In the rows below, how many lines contain the string "second", matching case exactly? Reply with the number alone.

.....

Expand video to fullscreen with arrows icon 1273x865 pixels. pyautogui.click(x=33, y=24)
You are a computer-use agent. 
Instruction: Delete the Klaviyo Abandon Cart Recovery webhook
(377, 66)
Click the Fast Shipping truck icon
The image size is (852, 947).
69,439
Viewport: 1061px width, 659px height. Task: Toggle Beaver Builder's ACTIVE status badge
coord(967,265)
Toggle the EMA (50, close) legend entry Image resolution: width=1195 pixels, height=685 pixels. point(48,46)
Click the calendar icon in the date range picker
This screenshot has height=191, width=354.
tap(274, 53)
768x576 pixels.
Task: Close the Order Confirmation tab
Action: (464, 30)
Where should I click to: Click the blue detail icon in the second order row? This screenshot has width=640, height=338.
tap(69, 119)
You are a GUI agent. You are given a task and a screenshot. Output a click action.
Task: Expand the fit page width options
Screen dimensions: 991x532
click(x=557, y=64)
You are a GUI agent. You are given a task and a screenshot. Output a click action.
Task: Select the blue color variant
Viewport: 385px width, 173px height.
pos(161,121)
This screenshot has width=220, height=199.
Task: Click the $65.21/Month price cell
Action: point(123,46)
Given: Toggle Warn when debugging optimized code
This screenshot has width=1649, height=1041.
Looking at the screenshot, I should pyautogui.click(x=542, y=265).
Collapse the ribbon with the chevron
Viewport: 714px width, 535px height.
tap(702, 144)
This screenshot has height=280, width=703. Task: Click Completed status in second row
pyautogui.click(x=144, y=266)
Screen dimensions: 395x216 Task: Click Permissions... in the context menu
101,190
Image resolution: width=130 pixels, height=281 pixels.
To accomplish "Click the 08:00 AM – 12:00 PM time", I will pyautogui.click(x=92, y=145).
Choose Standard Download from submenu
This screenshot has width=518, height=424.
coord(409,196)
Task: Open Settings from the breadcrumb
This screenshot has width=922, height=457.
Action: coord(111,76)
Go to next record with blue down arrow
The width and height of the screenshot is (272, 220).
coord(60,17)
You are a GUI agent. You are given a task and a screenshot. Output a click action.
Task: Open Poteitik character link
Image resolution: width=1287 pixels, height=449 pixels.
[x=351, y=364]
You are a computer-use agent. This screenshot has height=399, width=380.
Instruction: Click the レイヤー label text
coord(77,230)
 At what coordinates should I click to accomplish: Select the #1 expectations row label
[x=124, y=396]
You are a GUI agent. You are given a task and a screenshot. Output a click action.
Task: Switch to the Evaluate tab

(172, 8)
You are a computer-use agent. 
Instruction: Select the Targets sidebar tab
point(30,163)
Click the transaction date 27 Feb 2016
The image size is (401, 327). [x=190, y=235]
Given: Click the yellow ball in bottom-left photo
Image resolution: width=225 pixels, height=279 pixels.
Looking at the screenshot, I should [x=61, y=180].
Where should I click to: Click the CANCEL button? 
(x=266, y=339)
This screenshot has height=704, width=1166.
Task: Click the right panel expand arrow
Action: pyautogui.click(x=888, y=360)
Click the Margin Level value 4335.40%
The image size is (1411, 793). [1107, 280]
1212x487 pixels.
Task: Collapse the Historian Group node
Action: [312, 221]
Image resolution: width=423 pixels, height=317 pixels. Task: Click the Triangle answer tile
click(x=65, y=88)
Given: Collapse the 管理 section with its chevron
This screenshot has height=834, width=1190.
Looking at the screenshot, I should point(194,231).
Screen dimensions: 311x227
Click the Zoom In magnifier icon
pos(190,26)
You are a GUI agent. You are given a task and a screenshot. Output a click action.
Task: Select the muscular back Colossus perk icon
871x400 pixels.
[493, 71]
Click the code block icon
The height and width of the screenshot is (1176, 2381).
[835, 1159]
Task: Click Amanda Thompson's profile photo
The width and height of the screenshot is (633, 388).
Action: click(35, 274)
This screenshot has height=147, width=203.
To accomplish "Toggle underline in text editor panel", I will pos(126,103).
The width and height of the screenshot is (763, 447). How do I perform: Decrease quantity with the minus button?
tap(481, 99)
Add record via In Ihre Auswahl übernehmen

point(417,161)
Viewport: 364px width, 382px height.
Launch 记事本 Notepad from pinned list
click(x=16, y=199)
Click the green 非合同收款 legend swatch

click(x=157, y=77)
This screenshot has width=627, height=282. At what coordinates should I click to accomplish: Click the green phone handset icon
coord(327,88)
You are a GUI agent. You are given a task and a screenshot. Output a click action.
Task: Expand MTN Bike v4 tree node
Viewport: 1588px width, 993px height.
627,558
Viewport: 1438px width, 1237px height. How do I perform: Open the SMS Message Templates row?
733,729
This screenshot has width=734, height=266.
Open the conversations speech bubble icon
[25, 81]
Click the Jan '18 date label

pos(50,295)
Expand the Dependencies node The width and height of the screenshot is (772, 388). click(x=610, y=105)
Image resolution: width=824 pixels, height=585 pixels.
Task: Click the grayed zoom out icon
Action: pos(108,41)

.....

Task output: 2